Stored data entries
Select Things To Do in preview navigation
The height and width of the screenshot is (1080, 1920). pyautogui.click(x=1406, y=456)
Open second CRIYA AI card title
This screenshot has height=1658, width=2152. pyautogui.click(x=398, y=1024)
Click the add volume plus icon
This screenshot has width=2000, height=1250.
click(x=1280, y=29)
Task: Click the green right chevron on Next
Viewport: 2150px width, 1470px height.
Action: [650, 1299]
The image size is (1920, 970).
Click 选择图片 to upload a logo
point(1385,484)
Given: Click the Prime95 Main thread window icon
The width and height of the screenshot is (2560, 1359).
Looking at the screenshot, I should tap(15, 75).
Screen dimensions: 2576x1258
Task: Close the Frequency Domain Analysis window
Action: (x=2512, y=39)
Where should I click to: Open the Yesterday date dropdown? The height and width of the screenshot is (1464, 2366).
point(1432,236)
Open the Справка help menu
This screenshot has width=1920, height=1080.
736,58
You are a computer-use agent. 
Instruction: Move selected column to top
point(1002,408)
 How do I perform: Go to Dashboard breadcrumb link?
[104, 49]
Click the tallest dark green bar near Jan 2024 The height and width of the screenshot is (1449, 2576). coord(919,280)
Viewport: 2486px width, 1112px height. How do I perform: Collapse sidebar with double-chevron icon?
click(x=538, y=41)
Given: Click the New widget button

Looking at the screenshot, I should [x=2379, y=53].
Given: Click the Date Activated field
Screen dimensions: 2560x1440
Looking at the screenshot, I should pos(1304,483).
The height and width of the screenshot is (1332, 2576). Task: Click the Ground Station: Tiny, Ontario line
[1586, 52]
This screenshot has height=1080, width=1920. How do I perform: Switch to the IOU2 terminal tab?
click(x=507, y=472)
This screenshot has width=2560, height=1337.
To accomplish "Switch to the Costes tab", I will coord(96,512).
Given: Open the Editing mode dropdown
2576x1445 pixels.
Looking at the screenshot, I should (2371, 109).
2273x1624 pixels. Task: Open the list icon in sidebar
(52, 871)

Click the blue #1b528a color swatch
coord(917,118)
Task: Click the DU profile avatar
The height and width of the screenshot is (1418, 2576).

WORK ITEM:
Please copy each line of the records above that holds the word "green".

RESPONSE:
Task: Click the green right chevron on Next
Click the tallest dark green bar near Jan 2024 The height and width of the screenshot is (1449, 2576). coord(919,280)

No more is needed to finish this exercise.